Microsoft has released new intelligence claim that Iranian state-sponsored cybercriminal Peach Sandstorm is using a tailored backdoor and password spraying attack for intelligence operations on satellite communications.
The backdoor, dubbed “Tickler” by Microsoft Threat Intelligence, is a specialized multi-stage malicious software are used to compromise target organizations and then laterally gather information using Server Message Block (SMB), remote monitoring and management (RMM) tools, and Active Directory (AD) snapshots.

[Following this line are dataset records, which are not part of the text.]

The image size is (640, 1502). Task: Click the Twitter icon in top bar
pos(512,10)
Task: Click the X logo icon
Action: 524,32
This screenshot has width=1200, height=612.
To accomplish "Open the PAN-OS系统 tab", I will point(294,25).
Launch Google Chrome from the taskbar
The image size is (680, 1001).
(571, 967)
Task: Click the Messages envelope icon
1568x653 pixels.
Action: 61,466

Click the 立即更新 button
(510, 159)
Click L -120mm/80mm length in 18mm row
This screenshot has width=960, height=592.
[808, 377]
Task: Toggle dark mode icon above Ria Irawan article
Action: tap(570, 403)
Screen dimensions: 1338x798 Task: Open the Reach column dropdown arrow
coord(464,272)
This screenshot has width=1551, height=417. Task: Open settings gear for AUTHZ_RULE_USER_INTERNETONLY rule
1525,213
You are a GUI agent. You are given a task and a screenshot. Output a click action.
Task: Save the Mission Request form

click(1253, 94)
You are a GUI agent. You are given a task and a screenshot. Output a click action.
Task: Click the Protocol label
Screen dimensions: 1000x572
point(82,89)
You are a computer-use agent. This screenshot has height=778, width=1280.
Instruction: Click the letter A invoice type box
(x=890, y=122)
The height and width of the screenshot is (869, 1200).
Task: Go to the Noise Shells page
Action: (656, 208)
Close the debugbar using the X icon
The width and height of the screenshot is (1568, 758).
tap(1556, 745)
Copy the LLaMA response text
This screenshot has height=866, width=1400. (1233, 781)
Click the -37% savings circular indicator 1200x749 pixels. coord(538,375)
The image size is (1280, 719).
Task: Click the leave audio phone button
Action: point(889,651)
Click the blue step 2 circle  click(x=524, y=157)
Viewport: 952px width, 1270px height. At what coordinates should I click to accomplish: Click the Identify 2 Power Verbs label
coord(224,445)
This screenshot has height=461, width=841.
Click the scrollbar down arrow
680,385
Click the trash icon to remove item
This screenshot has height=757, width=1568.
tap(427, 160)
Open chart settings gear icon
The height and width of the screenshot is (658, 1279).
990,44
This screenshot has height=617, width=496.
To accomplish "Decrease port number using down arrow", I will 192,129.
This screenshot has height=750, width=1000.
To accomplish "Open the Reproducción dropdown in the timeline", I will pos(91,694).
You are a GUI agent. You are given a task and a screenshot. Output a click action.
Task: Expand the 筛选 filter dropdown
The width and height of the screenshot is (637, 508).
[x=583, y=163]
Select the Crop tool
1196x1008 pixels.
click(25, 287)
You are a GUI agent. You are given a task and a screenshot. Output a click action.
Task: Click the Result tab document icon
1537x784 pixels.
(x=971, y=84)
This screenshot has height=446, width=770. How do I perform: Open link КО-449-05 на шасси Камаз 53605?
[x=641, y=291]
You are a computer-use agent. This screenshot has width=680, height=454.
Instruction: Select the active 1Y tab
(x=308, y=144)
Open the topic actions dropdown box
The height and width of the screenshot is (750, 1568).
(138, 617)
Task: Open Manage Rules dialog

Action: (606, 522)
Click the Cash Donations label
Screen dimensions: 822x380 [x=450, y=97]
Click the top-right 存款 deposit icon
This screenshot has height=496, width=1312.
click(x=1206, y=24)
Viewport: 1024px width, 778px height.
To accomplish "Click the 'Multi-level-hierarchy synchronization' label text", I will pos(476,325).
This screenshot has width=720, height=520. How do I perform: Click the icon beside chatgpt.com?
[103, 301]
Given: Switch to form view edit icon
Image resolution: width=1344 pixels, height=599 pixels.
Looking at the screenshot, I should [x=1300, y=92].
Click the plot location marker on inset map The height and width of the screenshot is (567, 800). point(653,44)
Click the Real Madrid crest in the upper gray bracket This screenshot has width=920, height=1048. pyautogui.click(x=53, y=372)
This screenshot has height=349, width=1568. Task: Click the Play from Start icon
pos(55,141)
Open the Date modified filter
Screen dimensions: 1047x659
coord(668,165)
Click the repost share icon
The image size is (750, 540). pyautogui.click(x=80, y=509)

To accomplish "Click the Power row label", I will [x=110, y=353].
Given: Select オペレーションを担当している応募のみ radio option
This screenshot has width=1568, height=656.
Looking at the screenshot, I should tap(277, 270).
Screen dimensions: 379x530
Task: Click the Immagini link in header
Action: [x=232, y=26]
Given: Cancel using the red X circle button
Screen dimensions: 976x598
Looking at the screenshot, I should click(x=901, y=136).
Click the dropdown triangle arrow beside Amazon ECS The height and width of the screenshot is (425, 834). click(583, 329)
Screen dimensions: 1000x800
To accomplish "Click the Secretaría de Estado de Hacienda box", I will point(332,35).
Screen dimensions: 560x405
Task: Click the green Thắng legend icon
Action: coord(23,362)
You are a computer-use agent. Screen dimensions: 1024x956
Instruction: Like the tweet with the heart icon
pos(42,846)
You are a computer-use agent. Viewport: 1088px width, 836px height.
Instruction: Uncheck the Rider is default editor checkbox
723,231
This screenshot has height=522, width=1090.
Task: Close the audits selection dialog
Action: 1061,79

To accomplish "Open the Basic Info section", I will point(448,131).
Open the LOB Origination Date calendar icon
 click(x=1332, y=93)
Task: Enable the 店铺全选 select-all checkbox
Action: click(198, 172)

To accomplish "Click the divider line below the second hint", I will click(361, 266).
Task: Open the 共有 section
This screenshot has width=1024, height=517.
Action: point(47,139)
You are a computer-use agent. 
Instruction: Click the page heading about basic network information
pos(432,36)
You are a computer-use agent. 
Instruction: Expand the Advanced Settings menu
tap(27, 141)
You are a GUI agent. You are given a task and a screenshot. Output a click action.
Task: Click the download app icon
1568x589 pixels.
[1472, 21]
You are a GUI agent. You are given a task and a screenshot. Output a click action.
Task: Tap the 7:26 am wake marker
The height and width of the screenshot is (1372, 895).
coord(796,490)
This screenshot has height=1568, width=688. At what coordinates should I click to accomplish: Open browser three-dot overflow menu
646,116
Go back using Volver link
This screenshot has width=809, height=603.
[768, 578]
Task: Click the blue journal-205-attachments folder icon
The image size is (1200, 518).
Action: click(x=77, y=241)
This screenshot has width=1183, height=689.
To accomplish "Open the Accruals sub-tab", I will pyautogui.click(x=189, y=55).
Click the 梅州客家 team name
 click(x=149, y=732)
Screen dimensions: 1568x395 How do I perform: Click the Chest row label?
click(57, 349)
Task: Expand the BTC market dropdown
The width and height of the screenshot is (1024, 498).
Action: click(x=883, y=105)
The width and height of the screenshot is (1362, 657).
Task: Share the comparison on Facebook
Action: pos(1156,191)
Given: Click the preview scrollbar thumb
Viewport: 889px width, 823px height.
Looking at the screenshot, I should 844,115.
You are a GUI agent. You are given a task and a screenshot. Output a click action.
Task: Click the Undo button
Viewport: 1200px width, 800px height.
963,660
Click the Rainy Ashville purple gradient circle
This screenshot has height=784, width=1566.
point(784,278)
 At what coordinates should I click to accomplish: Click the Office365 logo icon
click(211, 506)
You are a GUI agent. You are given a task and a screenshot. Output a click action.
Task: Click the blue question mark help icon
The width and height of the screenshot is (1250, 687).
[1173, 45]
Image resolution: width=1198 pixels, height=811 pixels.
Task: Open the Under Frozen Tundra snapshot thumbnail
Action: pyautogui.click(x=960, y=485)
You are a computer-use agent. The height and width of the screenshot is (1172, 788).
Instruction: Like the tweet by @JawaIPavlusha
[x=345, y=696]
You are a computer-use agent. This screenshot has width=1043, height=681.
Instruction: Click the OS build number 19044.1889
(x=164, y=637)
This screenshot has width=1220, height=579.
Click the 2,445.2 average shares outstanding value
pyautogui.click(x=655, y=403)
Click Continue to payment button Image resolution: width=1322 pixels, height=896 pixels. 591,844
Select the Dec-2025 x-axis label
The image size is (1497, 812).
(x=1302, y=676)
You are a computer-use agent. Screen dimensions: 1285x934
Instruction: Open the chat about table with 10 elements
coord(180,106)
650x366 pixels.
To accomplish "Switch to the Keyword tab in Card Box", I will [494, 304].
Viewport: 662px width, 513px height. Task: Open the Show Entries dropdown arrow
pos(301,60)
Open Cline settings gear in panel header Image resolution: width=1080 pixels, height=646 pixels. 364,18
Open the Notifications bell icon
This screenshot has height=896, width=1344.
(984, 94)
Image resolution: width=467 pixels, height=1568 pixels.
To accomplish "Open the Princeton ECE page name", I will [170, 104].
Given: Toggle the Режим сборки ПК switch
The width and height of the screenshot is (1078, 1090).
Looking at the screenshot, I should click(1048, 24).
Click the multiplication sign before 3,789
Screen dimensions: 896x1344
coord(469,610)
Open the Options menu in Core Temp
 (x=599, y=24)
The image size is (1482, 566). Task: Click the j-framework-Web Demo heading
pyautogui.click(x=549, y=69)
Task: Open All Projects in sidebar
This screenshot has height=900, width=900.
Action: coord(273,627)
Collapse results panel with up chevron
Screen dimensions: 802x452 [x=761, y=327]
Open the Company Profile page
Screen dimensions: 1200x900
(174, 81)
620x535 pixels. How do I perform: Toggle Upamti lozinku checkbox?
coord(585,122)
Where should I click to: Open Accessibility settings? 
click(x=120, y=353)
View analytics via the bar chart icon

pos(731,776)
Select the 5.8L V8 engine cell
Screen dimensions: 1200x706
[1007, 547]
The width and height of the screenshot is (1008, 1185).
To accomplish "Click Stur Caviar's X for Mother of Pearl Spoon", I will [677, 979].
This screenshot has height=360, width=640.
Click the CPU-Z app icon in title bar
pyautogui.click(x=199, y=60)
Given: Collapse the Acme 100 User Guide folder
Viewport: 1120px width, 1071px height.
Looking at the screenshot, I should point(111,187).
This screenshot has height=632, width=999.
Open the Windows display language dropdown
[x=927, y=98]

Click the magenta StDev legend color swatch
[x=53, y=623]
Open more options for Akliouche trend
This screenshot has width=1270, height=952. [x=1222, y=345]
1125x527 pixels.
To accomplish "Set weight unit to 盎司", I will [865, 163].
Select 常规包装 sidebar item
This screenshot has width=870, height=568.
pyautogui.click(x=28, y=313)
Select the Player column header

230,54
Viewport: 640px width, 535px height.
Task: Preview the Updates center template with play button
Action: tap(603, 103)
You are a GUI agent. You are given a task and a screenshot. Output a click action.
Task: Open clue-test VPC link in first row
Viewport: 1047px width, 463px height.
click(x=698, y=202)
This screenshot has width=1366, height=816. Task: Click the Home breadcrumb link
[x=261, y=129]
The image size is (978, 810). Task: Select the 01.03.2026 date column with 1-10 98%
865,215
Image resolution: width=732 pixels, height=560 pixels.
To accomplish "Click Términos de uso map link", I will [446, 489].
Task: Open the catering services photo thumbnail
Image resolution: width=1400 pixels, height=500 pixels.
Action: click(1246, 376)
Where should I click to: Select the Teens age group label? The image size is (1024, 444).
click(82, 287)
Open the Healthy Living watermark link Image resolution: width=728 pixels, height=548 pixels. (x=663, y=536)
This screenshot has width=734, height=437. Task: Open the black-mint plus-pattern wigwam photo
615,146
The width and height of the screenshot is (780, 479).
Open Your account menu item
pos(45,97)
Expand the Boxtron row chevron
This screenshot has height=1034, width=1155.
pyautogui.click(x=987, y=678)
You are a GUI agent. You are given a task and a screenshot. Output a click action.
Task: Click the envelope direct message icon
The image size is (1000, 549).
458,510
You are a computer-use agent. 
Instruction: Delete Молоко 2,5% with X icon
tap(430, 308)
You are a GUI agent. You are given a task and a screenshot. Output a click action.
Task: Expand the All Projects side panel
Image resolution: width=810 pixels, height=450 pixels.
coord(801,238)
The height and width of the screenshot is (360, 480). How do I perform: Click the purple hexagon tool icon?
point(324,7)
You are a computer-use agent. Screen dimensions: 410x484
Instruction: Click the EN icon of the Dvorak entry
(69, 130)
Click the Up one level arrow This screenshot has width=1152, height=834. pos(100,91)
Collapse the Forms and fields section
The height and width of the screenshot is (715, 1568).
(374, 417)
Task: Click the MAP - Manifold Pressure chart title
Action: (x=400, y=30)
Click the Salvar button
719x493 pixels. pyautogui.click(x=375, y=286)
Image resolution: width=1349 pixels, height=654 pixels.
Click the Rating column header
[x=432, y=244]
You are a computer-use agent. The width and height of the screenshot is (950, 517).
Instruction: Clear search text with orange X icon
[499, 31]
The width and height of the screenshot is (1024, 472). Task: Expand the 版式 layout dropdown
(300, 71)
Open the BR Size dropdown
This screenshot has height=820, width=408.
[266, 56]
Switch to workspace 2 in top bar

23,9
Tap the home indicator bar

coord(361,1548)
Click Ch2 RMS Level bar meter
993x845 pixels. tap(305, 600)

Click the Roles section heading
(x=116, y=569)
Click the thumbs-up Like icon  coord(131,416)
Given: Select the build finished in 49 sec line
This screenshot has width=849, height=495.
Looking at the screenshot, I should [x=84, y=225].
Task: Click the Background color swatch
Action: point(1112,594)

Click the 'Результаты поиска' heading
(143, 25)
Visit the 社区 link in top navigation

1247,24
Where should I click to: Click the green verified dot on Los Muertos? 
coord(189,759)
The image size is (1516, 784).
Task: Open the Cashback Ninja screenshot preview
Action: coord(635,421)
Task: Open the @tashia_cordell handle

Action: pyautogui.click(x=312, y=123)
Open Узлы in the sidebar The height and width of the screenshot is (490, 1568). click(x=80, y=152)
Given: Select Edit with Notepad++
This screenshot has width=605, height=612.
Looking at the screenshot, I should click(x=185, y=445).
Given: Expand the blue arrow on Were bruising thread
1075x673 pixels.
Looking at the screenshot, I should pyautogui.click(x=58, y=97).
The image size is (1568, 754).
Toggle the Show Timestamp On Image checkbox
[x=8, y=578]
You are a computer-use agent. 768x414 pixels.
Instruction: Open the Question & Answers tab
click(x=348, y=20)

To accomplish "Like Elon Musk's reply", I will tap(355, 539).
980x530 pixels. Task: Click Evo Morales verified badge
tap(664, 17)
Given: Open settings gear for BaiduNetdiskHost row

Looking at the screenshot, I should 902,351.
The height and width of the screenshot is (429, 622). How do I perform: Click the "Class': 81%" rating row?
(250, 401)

Tickler has also been used to target oil and gas, and to target both state and federal governments in the US and UAE.
Satellite Tickler
According to Microsoft’s Threat Intelligence team, Peach Sandstorm has been observed conducting password spray attacks to compromise accounts of organizations in the education, defense, aerospace, and government sectors.
By compromising accounts in the education sector, Peach Sandstorm would use newly created or existing Azure student subscriptions to host command-and-control (C2) infrastructure. Through this C2 infrastructure, the group would then target organizations within the government, defense, and aerospace sectors to gather intelligence on satellite communications equipment.
Microsoft has identified two versions of Tickler. The first was found in a file named “Network Security.zip” alongside a pair of fake PDF documents. The actual Tickler malware used the same filename as one of the benign PDFs, but was in fact an executable file with the suffix “.pdf.exe.” When launched, the executable collects network information from the host device by decrypting kernell32.dll and sends this information to the C2 infrastructure.
The second version works exactly the same as the first, but can also download additional malware from the C2 infrastructure to deploy to the host device. This allows DLL sideloading to create a backdoor, from which attackers can execute numerous commands to delete files, execute commands, and download and upload files from the C2 infrastructure.
As an Iranian state-sponsored threat actor, Peach Sandstorm likely operates on behalf of Iran’s Islamic Revolutionary Guard Corps (IRGC) to advance intelligence gathering in line with Iranian state interests.
To mitigate the exploitation of Azure infrastructure by malicious actors using compromised accounts, Microsoft has begun enforcing multi-factor authentication standard for all Azure administrators from July 2024, previously Roll out MFA to all Azure accounts from October 2024.